Mère pieuse, patiente, aimante, elle versa toutes les larmes de son corps, comme la femme de l’Evangile versa du parfum sur les pieds de Jésus, face à la vie sentimentale agitée menée par son fils en vue de sa conversion ; puis, sa mission achevée, elle décéda à Ostie, où elle devait s’embarquer pour son Afrique natale, ses prières exaucées. Mille ans plus tard, en 1430, on procéda à la translation de ses reliques en la Basilique Saint Augustin, rare exemple d’architecture Renaissance à Rome, où elles s’y trouvent depuis.
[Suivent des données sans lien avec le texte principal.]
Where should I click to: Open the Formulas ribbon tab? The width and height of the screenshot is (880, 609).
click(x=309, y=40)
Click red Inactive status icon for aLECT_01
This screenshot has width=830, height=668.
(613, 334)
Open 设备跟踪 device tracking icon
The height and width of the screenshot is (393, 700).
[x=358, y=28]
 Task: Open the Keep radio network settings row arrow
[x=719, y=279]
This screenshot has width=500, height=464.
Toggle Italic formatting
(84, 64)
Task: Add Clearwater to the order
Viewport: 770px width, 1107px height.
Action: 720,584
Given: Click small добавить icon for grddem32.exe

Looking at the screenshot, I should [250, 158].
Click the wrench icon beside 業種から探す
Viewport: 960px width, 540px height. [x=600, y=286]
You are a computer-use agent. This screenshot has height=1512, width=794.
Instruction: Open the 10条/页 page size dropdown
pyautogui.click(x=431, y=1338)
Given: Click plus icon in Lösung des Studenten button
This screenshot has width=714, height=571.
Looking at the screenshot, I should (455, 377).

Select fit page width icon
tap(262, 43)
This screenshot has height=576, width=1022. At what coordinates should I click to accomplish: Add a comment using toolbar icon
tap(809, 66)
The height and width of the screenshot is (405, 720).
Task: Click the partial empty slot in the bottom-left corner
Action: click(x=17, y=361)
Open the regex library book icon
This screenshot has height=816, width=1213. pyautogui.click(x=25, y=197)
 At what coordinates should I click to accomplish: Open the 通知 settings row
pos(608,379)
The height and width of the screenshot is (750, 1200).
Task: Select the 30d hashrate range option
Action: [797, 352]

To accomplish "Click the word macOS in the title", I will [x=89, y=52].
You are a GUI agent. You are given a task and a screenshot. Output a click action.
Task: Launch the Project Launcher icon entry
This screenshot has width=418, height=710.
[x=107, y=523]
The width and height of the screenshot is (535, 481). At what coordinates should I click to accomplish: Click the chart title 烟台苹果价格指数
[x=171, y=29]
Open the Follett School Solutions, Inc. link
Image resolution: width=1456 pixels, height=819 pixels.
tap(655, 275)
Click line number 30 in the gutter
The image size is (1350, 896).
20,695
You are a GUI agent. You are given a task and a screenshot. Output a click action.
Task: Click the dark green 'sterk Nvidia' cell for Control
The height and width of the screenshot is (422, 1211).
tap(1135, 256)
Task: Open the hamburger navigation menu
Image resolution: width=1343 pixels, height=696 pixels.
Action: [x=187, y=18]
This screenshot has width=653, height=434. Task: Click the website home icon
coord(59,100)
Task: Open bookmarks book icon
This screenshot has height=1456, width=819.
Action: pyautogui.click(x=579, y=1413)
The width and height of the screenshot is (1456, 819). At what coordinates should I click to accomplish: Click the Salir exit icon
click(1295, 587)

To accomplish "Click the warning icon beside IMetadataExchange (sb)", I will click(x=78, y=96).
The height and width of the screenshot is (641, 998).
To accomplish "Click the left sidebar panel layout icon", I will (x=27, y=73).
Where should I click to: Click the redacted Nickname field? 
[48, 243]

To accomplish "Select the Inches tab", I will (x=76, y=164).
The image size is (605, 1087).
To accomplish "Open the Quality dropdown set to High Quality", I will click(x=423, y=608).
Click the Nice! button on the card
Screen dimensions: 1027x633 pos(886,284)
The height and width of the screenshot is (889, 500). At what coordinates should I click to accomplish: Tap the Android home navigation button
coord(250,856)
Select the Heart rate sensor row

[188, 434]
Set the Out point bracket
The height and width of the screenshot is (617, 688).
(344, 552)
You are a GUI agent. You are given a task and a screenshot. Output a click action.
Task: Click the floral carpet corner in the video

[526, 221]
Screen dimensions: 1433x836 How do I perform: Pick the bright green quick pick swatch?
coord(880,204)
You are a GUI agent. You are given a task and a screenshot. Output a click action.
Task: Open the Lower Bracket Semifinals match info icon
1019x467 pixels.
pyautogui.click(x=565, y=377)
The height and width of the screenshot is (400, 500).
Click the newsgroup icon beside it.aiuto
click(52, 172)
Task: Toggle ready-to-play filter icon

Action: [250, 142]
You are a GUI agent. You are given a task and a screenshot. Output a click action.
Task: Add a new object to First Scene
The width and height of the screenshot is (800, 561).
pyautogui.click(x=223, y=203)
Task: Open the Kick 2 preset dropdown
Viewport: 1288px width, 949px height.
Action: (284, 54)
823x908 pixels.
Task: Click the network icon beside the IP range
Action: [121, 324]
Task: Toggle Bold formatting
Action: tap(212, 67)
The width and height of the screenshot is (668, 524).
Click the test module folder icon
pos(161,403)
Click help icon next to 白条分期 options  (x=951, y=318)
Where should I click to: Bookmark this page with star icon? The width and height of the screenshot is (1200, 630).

On peut y admirer une splendide œuvre du Caravage intitulée La Madone des Pèlerins, pour laquelle l’artiste avait pris comme modèle sa propre maîtresse en vue de représenter la Vierge Marie. Il y a quelques années, La Ligne Claire, parvenue au terme de son propre pèlerinage tout au long de la Via Francigena, s’était rendue en cette église admirer ce tableau envers lequel mille kilomètres à pied lui faisaient éprouver une certaine proximité. Il y avait ce jour-là un religieux augustin qui décrivait le tableau à deux dames accompagnées de leurs enfants, les clair-obscurs propres au Caravage, la composition en diagonale, la figure de la Vierge Marie, assez sexy il faut bien l’avouer ; puis se lachant, il dit : « Guardate, è piu donna che Madona ».

 

 

Fig. 2: Madona dei Pellegrini (détail), san Agostino in Campo Marzio, Rome

 

En ces jours, le 27 et le 28 août, l’Eglise fait mémoire de la mère d’abord, du fils ensuite, témoins lumineux en leur frêle humanité.